I solved Isosceles Triangle if we know an Median on Leg and a Perimeter. But the solution seems excessively complicated to be computed other than by a computer.
I start with the following cubic equation.
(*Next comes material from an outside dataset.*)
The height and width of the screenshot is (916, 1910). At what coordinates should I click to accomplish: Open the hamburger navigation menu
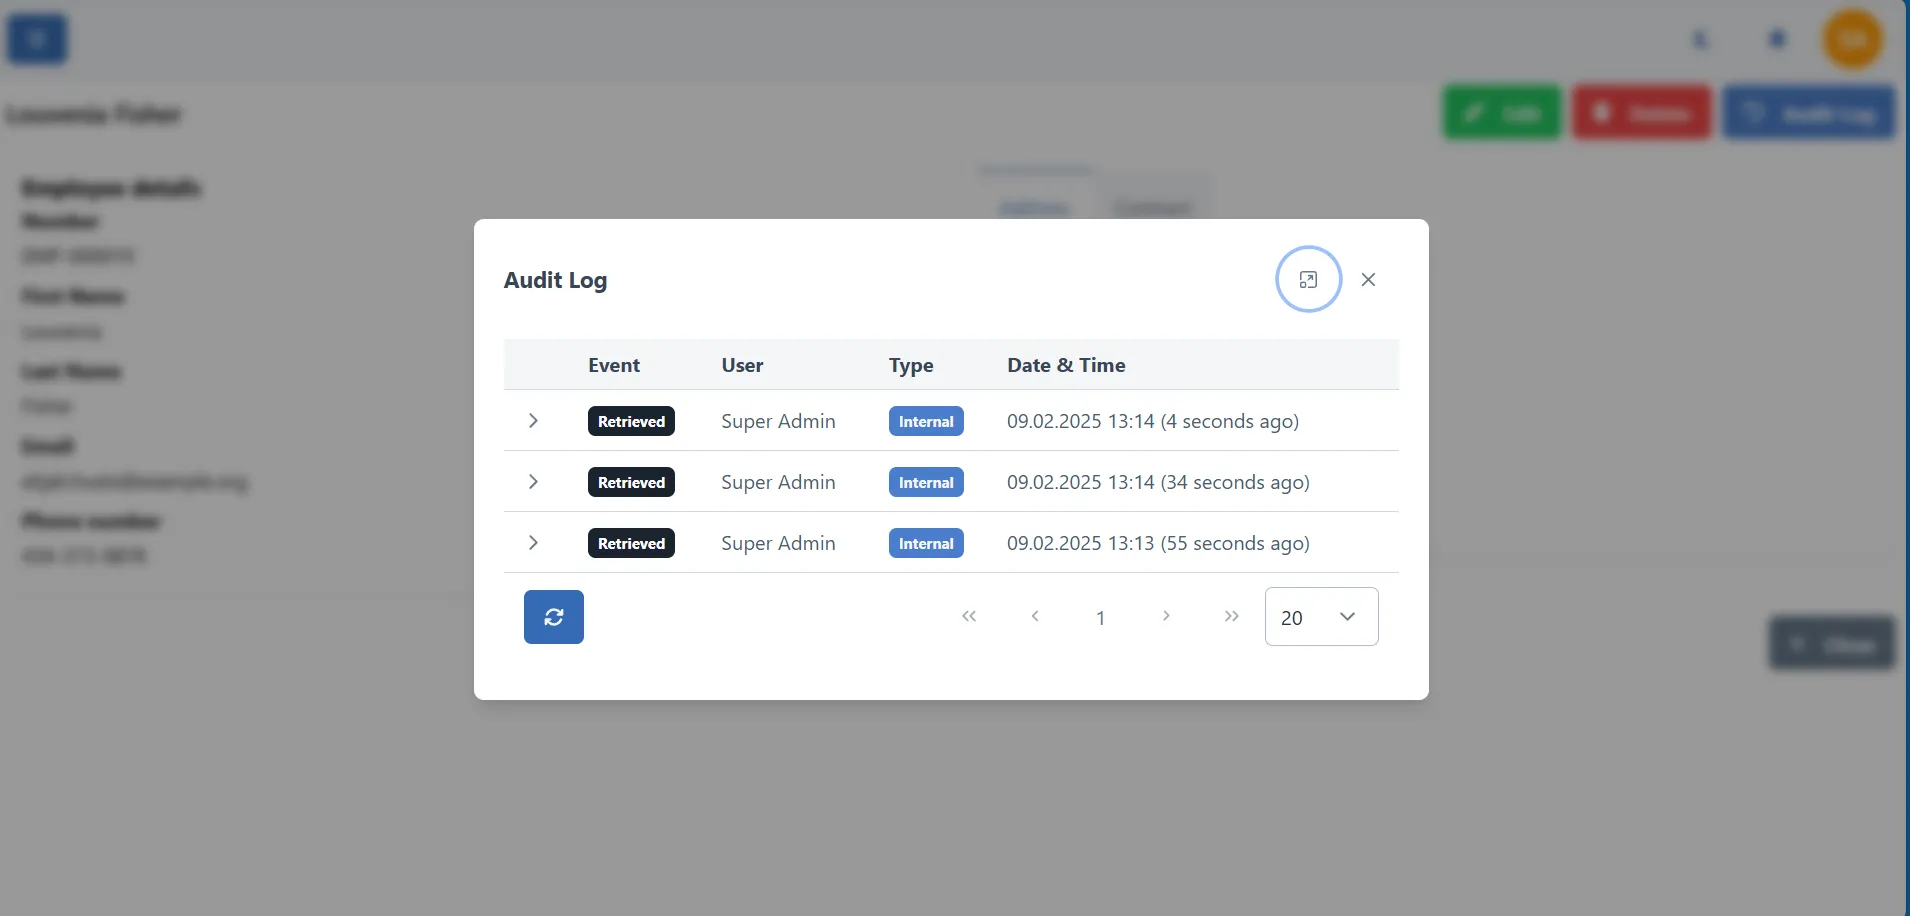[x=36, y=38]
There are two valid results, both of which are for leg:
$4Px^3 − (5P^2 + m^2)x^2 + 2P^3x − (1/4)P^4 = 0$
where P is Perimeter and m is median on leg.
Is it possible either to find x in a easier way, or to calculate the problem in a completely different way?
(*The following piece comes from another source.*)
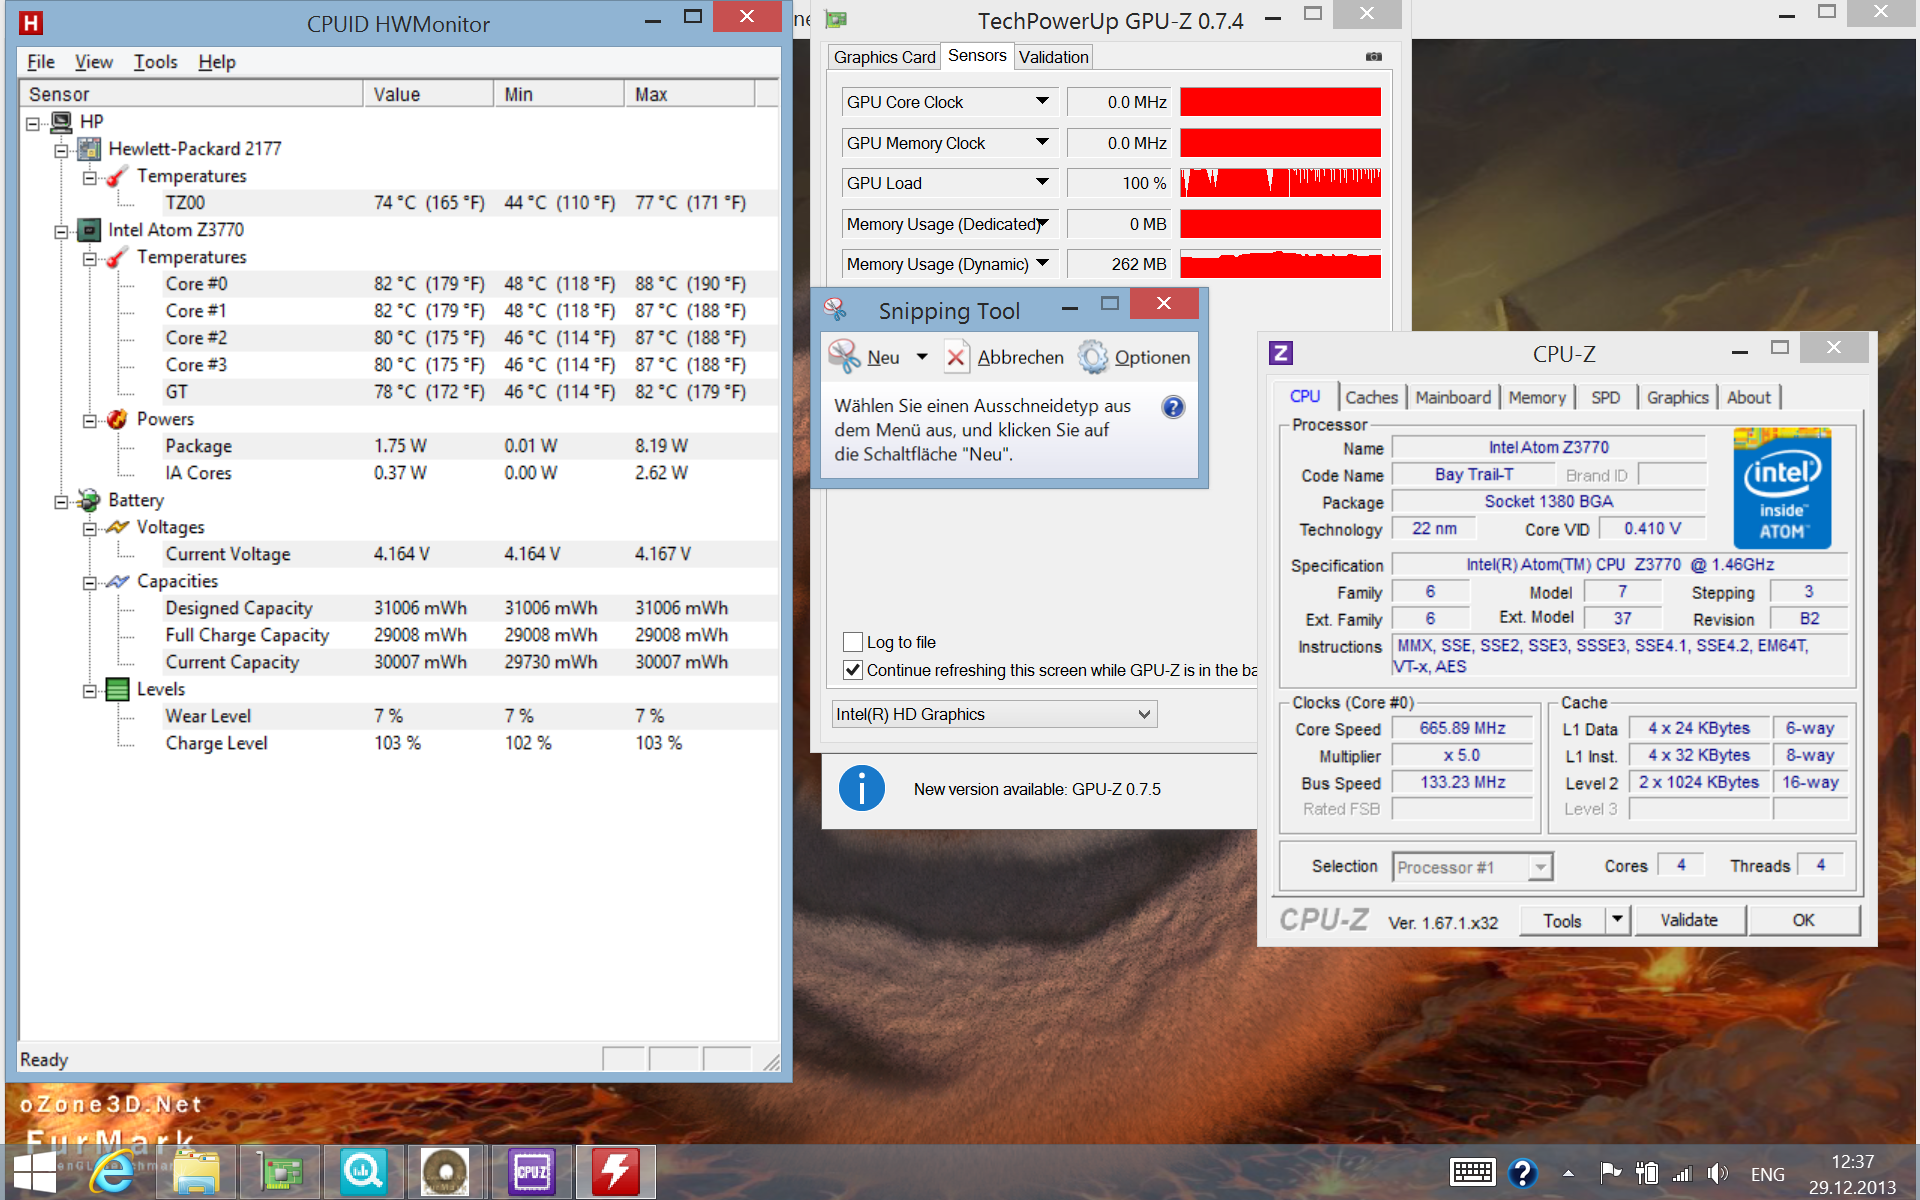Click the Snipping Tool help question icon

coord(1173,407)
I don't see from where comes your equation.
Anyway: there are infinitely many triangle that satisfy the given condition, depending on the length of the side $AB$ where you put the midpoint.
I suggest an analytic approach.
Let $A=(-a,0)$ and $B=(a,0)$ so that the mid point is $M=(0,0)$. If $P=(x,y)$ is the other vertex of the triangle, we want: $PM=m$ so : $P=(x,\sqrt{m^2-x^2})$ ( here I ignore the symmetric solution) .
So we have: $$ PA=\sqrt{(x+a)^2+(m^2-x^2)}=\sqrt{a^2+m^2+2ax} $$ and, analogously: $$ PB=\sqrt{a^2+m^2-2ax} $$ and, if $p$ is the perimeter, we find the equation: $$ p=PA+PB+AB \iff \sqrt{a^2+m^2+2ax}+\sqrt{a^2+m^2-2ax}+2a=p $$
that is not so difficult to solve.
squaring the equation $$ \sqrt{a^2+m^2+2ax}+\sqrt{a^2+m^2-2ax}=p-2a $$ we have: $$ a^2+m^2+2ax+a^2+m^2-2ax+2\sqrt{(a^2+m^2+2ax)(a^2+m^2-2ax)}=(p-2a)^2 $$ $$ 2(a^2+m^2)+2\sqrt{(a^2+m^2)^2-4a^2x^2}=(p-2a)^2 $$ $$ 2\sqrt{(a^2+m^2)^2-4a^2x^2}=(p-2a)^2-2(a^2+m^2) $$ squaring again you find a second degree (pure) equation in $x$: $$ 4\left[(a^2+m^2)^2-4a^2x^2\right]=\left[(p-2a)^2-2(a^2+m^2)\right]^2 $$ can you solve this, and discuss the solutions?